Doing births for over 2 decades, I haven't ever heard of taking 4 providers to a birth unless you were bringing along students/spectators/journalists/etc. Oh, except when we had twins - we had 3 LMs, 1 CNM and a highly trained apprentice, so I can see piling on the care providers in unusual circumstances, but to have 4 trained midwives/apprentices is amazingly odd, even in a city as large as the one I am in that has over a dozen Licensed Midwives working.

“What does happen in the home if mother is bleeding to death and the baby requires resus as well? That is my question. Genuinely curious, not trying to be snarky at all...”

In my area the same steps would be taken, only with fewer people as one or more would be attending to the baby.

We do say that we bring one attendant for the mom and one for the baby where I am. Not every midwife might choose to have another set of hands, but around here, it is the standard of care.

So, knowing what I know about PPH, why would I still be a midwife in a homebirth setting? Because women do weigh the risks and benefits. They, in many cases, understand the reasons for postpartum hemorrhage (distended uterus, previous history of bleeding, long labor, large baby, etc.) including the catch-all that sometimes there IS no reason that can be discovered either earlier or later. And still, they choose a homebirth because they feel the interventions that happen in hospitals might also be precipitating factors, including using oxytocin (that tires out the uterus once the baby is born), manipulation of the uterus including an aggressive third stage management and having adrenalin coursing through her system because of the fear or anger that occurs while in the hospital.
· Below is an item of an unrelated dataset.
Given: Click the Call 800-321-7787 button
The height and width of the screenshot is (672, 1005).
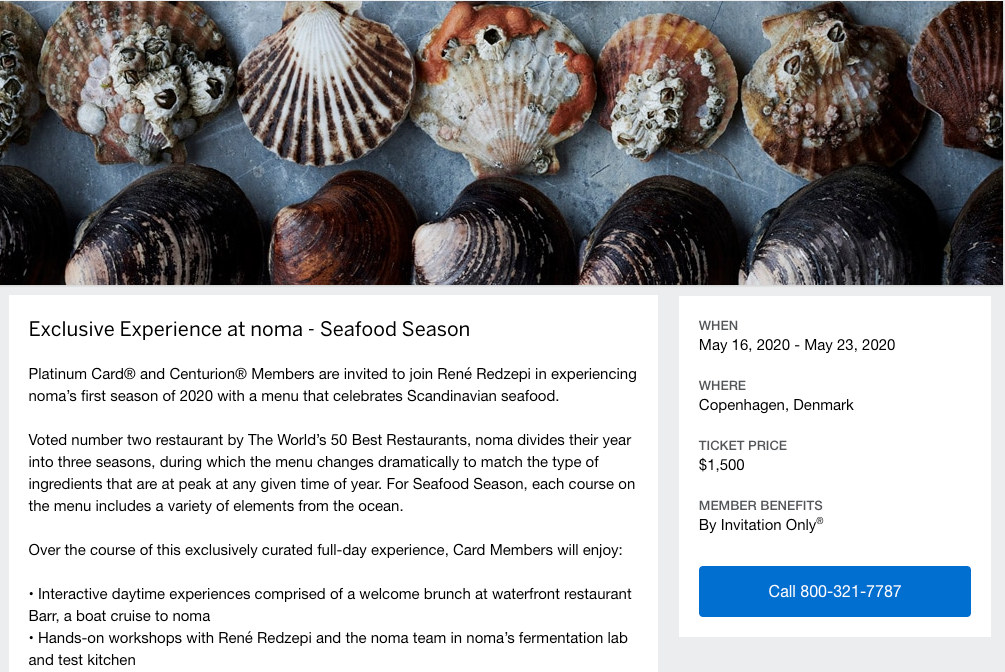Looking at the screenshot, I should (x=834, y=591).
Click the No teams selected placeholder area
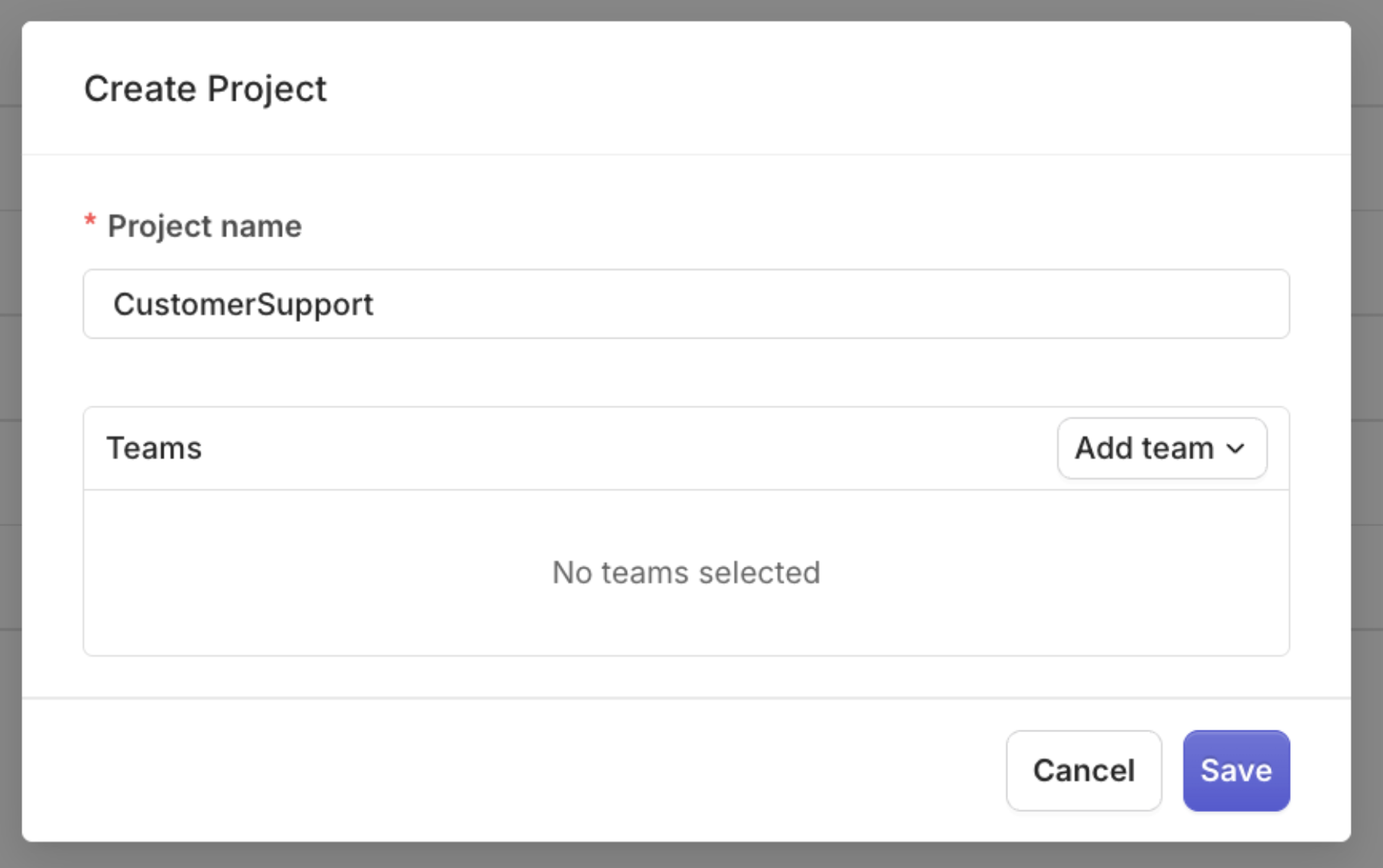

I am a homebirth midwife who also weighs the risks to my life and that of the mothers' and babies'. When a woman begins to step towards a hemorrhage late in pregnancy or during labor, transferring to the hospital is a better idea than staying at home and waiting it out. Blessedly, I've made the right decisions (for the most part) so far. Once, I should have transported sooner, but the end result was positive after the clients were very angry and disbelieving that the woman (who'd had a large HBAC) needed to be hospitalized and given blood. It took almost a year for them to accept that she was hemorrhaging and did need to be transported. I knew I'd made the right decision. This mom went on to have a fantastic hospital VBAC a couple of years later.

My main reason for writing this post is to really speak to students, apprentices and HBAs. I want them/you to really understand what you are getting into as a homebirth care provider and someone who's speaking with authority about homebirths. If YOU don't know, how iare your clients or friends going to make informed decisions? And, with this discussion being played out on the Internet, it really is important to get the facts right and to be able to argue intelligently and sanely. Giving misinformation and boasting makes ALL homebirth advocates look like asses. And we all aren't asses.

All HBAs should become hyper-vigilant in their self-education. Don't know something you read about here? Then learn about it, for goodness' sake! Don't just ask someone else to tell you what it is - get moving and learn about it yourself.

deep breath

And so, I shall finish my post about "Midwifery Education" in the next day or so and post it. Right along these lines, blurry sometimes - the knowledge, information and skills of a homebirth midwife; I'm examining myself most intently.